Task details:
Within the records that follow, find every line containing the string "heading". Copy those lines.

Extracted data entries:
-*-

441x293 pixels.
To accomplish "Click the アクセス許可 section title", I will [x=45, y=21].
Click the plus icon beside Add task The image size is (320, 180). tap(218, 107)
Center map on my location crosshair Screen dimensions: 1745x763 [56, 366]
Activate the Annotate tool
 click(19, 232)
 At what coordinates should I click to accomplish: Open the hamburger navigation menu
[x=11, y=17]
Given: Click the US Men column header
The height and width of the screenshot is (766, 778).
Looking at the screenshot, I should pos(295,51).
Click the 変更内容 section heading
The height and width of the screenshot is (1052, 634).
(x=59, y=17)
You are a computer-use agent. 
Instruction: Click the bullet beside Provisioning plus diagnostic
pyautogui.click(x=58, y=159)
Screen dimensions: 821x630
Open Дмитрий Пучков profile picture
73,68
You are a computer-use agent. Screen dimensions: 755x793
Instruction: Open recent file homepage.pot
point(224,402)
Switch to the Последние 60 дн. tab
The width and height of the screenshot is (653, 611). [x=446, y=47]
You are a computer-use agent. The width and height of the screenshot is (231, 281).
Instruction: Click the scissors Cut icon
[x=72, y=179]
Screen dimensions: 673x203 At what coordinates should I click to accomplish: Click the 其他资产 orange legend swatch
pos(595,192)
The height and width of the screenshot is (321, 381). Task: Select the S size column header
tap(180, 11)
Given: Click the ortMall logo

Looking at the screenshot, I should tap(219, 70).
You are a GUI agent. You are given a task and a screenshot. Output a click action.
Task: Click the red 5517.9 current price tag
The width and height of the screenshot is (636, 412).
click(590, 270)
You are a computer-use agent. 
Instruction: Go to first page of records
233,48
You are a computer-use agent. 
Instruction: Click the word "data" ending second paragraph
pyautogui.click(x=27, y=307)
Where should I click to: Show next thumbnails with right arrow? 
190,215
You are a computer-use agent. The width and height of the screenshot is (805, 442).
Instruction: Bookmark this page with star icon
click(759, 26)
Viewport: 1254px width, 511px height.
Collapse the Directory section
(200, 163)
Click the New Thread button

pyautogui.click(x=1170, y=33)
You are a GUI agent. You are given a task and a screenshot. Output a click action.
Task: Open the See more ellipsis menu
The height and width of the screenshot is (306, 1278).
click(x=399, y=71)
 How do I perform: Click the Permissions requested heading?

-*-

Expected answer:
Click the 変更内容 section heading
 How do I perform: Click the Permissions requested heading?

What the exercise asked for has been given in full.